4to. 22 pp., final blank f. Papered spine.
Rare first edition of this anti-Jesuit pamphlet, usually attributed to the multiple apostate Christian Francke(n) from Gardeleben in Brandenburg, who included it in his 1581 "Colloquium Jesuiticum", also published by Perna (cf. de Backer/S. II, 930). In fact, Francke did not leave the Jesuit order until 1579 and probably merely anthologized the text. More persuasively, Manfred Edwin Welti has argued for identifying the author with the Prague ex-Jesuit Adam Höller who renounced Catholicism in 1569 and died of the plague in Vienna in 1570 (Höller = Heller = bright = Albutius; Paulus = the convert). "When Höller apostacized, he bade his farewell not with a slam of the door but with a cautionary missive to his former friars and to the Pope [...] First, he praises the Jesuits for their regeneration of the 'bonae literae', then criticises the order's total devotion to the Pope and castigates their condemnation and persecution of parts of Christianity as heretics. He reminds the Jesuits not to bolster Papal power but to live in Christian humility. Their sophistry, he says, will not do to fulfill the divine commandments. His epistle closes with a long apology of clerical marriage, condemning enforced celibacy" (cf. Welti, p. 145f.). The publication of this work, issued under a false author's and printer's name, was liaised by the humanist G. B. Bonifacio (1517-97), who in his old age tended towards excessively idealized notions of concealment: during a stay at Vienna in 1570-73 he was given the manuscript for publication and passed it along to Basilius Amerbach, who finally persuaded Perna to print the pamphlet ("Gotthard" = "hard in God" = Petrus; "Vilarmus" = "phil-harmos" = "lover of cracks" = buttock = Perna).
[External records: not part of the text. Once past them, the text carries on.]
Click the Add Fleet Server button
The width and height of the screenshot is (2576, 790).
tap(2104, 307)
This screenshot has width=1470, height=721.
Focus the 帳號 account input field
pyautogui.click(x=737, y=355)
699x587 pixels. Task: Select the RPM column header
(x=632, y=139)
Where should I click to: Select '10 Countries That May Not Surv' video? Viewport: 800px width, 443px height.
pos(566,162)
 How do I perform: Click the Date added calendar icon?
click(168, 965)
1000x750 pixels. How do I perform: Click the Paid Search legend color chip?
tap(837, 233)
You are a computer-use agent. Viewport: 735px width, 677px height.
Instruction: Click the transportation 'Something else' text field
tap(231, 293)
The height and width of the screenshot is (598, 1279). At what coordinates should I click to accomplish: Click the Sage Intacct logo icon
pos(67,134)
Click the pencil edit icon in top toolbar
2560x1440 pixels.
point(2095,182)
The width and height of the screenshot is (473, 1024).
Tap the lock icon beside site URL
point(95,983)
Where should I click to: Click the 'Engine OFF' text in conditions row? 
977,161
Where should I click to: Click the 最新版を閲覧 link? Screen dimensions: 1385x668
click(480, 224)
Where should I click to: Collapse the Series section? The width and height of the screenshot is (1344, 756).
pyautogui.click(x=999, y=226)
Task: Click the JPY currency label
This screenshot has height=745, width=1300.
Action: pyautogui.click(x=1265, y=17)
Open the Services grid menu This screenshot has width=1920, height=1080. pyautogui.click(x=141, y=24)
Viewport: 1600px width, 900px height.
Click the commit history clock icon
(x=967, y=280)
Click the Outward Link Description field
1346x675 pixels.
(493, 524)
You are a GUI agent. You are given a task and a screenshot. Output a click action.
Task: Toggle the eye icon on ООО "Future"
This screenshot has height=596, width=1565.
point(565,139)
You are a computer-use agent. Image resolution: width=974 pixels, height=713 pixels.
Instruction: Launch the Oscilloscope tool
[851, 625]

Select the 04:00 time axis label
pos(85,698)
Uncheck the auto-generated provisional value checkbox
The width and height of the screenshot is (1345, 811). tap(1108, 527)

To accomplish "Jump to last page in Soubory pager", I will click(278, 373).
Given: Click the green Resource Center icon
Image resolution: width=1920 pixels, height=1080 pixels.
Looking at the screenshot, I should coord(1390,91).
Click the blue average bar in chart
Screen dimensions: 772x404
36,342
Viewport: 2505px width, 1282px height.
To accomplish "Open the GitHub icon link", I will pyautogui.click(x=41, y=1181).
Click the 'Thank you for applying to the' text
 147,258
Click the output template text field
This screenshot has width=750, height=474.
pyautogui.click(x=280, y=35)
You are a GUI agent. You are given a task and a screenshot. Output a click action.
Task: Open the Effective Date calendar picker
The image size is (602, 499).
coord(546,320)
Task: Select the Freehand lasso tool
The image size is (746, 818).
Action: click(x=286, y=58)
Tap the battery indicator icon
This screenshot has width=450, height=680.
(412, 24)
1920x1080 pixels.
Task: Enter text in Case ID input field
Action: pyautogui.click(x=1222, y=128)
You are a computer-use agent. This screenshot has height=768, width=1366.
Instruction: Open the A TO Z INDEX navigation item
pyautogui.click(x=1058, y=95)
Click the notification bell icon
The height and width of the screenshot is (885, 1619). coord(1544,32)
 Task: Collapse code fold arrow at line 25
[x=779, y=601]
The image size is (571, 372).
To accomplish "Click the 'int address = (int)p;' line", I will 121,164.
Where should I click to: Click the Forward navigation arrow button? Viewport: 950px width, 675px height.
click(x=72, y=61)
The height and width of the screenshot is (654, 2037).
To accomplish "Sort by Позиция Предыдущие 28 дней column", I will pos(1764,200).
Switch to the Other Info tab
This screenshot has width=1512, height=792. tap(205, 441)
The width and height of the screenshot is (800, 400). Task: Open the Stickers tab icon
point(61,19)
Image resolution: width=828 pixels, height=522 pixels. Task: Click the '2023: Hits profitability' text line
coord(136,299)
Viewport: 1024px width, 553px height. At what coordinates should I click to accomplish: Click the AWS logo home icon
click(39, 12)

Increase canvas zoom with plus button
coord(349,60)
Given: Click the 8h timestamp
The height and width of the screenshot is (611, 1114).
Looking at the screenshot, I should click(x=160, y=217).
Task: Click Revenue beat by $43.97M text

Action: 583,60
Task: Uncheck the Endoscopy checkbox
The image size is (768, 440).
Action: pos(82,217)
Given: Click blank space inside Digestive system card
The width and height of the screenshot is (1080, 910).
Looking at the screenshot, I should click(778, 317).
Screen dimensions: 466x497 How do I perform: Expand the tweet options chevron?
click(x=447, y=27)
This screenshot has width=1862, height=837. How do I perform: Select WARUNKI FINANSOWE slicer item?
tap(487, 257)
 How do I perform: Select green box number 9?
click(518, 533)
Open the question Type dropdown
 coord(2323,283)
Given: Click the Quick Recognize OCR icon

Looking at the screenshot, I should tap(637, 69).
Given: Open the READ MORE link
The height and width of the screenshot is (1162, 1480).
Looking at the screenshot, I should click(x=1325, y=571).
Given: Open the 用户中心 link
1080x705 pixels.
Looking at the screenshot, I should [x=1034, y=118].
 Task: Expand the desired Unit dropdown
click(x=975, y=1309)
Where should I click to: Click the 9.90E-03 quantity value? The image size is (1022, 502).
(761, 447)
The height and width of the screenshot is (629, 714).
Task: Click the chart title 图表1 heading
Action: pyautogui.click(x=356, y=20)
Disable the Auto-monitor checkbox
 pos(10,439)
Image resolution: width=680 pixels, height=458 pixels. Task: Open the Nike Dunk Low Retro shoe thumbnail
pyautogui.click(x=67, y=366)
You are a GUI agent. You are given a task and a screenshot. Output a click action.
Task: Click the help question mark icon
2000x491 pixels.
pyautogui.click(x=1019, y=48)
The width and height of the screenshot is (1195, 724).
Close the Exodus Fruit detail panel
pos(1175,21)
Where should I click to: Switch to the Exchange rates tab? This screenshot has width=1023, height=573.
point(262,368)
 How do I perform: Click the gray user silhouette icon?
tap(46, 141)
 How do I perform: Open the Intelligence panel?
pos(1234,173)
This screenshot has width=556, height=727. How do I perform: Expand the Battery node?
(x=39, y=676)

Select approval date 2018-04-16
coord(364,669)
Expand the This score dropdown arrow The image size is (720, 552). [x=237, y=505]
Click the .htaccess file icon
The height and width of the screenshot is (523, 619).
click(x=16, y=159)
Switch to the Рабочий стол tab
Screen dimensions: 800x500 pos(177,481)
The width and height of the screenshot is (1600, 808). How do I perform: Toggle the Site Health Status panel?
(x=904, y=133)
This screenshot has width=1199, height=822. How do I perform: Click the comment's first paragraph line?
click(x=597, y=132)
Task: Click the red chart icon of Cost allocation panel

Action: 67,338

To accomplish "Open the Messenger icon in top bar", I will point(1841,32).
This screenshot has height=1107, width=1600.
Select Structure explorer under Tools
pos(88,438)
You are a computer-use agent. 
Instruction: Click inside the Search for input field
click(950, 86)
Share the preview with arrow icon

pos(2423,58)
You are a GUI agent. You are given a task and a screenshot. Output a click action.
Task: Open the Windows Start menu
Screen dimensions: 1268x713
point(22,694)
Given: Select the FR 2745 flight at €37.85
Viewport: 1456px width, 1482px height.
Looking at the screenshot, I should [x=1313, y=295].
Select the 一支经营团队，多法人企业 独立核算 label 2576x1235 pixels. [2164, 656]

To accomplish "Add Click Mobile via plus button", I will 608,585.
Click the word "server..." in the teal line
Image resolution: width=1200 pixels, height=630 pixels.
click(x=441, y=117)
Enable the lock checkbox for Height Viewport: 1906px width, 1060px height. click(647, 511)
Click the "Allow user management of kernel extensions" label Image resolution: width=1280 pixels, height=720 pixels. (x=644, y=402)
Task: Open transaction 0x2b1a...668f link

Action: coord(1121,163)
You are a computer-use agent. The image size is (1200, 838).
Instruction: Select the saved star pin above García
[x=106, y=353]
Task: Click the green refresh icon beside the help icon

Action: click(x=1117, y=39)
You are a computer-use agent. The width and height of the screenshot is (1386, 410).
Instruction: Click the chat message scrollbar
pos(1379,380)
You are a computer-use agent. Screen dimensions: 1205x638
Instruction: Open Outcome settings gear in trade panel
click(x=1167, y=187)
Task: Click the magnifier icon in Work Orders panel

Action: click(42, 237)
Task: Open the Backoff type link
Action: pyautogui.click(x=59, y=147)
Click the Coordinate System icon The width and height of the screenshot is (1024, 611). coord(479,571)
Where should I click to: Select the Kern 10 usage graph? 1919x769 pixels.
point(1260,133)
It may be noted that this rather ingenious attribution is supported by type analysis (cf. Welti, p. 144, note 13a).
Insignificant water- and duststaining; contemporary underlinings and slight worming throughout. Not a single copy in the trade since 1950.
VD 16, ZV 6021 (a single record in Gotha). Adams A 569. BM-STC French 8. BM-STC German 17. OCLC 40929573, 257439618. Welti, Giovanni Bernardino Bonifacio: Marchese d'Oria, im Exil 1557-1597 (1976), pp. 143-146. Cf. Weller (Pseud.) 13; Holzmann/B. (Pseud.) 7 (both citing Christian Francken as the author).